L – Toni Nagy, R-Sarah Buckner (Photo by Aletheia Lane)
Reviewed by F. Kathleen Foley
A Hollywood Fringe show at The Broadwater (Black Box0
Closed
RECOMMENDED
Grape Culture opens with a scene of such spectacular and sophomoric grossness that I clutched my pearls and braced for the worst.
Suspend your disgust. The show, a collaborative effort by social media maven Tony Nagy and performance artist Sarah Buckner, is a trenchant examination of “grape” (read that rape) culture — society’s disgusting tendency to blame the victim, the bred-in-the-bone entitlement of many men, and the extent to which some women, gaslit by their abusers, mistrust their own perceptions.
However, a polemic this is not. Nagy, whose viral videos juxtapose her dancerly athleticism with her musings on power dynamics, and Buckner, a classically trained ballerina and feminist theory scholar, are so wacky and offbeat that their harrowing message is hidden in hilarity. That is, until it slaps us in the face like a rubber chicken.

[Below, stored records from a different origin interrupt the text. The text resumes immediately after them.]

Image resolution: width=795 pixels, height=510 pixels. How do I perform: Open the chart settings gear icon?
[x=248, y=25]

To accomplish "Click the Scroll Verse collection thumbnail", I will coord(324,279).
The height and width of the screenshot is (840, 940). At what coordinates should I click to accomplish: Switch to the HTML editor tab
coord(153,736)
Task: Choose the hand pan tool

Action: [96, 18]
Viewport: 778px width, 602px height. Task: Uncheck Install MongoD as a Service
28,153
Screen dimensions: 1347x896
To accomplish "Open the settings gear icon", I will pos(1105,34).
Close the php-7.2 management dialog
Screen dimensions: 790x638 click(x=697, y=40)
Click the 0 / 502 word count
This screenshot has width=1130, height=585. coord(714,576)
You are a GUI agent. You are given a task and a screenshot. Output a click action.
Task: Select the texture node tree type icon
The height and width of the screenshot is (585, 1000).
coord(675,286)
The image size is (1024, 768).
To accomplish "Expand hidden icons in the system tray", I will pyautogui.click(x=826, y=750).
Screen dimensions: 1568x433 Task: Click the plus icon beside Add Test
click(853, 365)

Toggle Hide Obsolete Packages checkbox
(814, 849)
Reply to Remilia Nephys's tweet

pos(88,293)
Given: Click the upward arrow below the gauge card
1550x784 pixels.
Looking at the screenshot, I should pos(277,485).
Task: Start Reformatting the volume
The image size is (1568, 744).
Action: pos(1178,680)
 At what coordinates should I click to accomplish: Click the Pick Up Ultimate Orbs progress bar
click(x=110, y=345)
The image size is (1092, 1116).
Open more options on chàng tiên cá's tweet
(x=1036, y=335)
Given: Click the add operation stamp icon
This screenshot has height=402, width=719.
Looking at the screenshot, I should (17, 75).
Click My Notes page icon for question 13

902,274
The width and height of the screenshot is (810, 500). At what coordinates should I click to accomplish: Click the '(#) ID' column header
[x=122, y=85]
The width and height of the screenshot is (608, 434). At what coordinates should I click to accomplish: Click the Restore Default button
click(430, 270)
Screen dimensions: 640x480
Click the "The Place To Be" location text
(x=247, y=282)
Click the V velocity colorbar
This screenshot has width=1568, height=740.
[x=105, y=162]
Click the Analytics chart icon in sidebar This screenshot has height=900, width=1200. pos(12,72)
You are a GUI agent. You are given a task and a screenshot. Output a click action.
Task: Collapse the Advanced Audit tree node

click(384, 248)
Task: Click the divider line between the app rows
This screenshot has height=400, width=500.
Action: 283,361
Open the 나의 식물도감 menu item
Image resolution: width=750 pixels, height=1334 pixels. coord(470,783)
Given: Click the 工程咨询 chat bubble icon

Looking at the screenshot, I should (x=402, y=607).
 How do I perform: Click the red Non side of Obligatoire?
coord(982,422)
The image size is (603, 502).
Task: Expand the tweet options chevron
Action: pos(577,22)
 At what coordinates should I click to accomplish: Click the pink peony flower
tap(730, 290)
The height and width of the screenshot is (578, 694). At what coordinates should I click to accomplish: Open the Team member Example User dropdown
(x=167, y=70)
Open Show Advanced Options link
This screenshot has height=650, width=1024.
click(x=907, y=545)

The lithe performers twerk, breakdance, and spin throughout this hour-long show, stripping down to their skivvies for quickie costume changes and brandishing a succession of props, including an assemblage of cheap blow-up dolls. Donald Trump’s infamous “Grab them by the…” comment is acted out with gusto by the duo, who don’t shy away from obscenity to make their point.
Where reality stops and fiction begins is anybody’s guess, but the show seems derived from personal experience. The women’s dismaying accounts of being drugged, dominated, and dismissed have the ring of truth. Particularly poignant are skillfully filmed rear projections showing Buckner weeping in shame over a traumatic encounter. Did the encounter actually occur? In hidden camera footage — real or not? — Buckner confronts her harassing off-screen boss and quits her job in righteous indignation.
Whether rooted in their actual experiences or not, Nagy and Buckner are anarchic forces who deliver the kind of experimental entertainment characteristic of the Fringe festival. What a shame their show has closed. It deserves an extended run — perhaps in Edinburgh?